(Material for pointing at spots in documents and screenshots)
%%

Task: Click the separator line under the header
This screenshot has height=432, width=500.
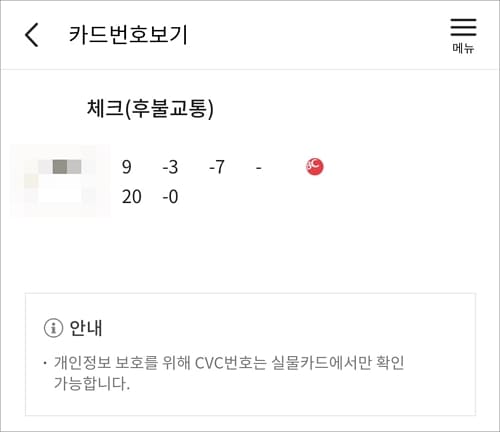Action: [x=250, y=69]
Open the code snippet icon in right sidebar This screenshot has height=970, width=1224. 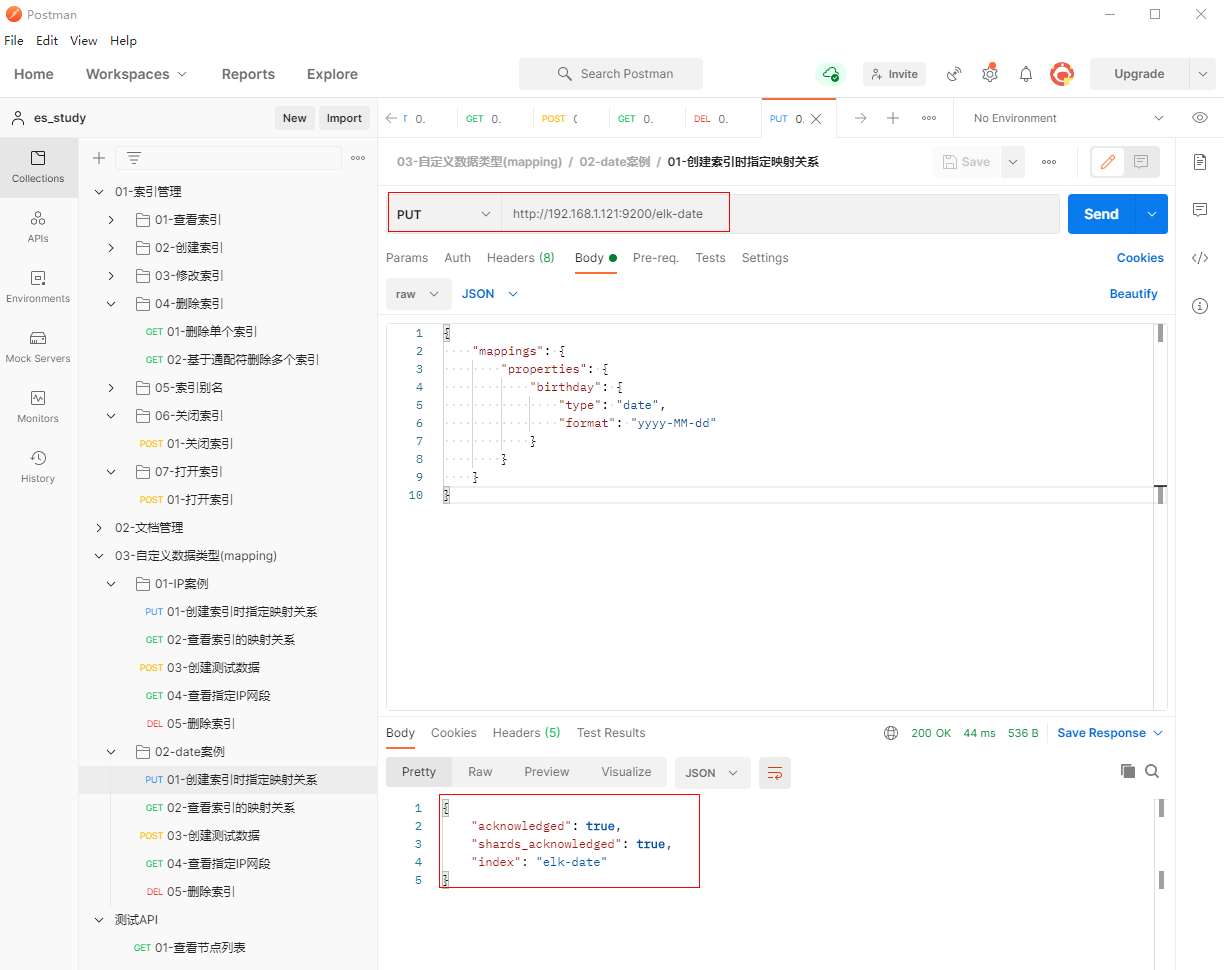[1199, 258]
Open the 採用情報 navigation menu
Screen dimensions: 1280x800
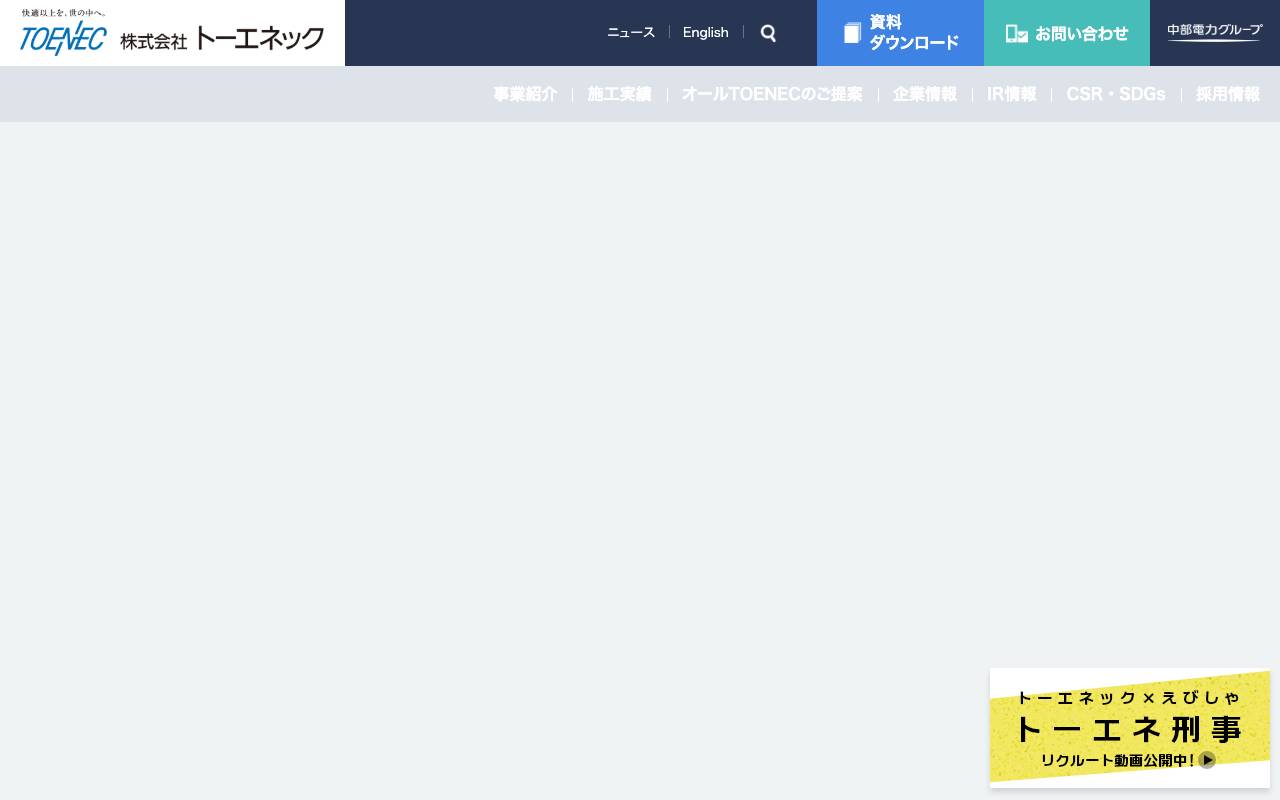tap(1228, 94)
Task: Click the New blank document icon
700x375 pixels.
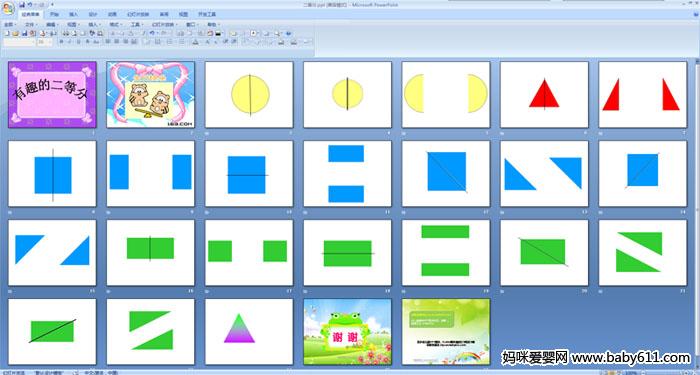Action: [x=7, y=33]
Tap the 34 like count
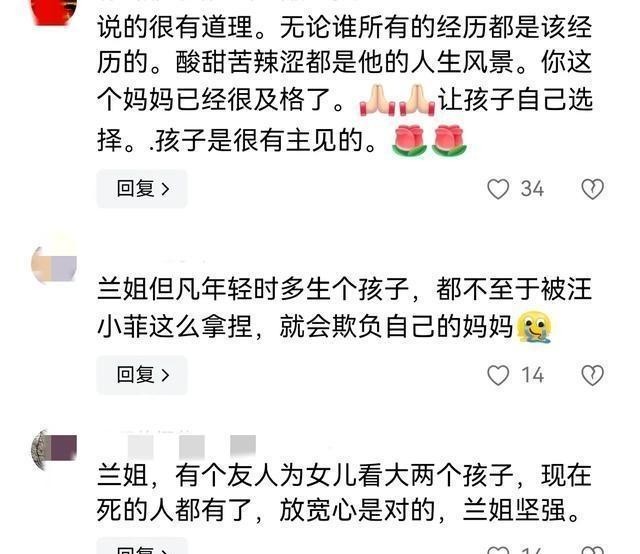Viewport: 640px width, 554px height. [532, 189]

%%

Problem statement:
Copy the lines of the material word for word, beginning with the line that contains "Task: Click the New blank document icon" and continuing through the end of the material. Omit the pictures from your copy.

Final result:
Task: Click the New blank document icon
700x375 pixels.
Action: [x=7, y=33]
Tap the 34 like count
Viewport: 640px width, 554px height. [532, 189]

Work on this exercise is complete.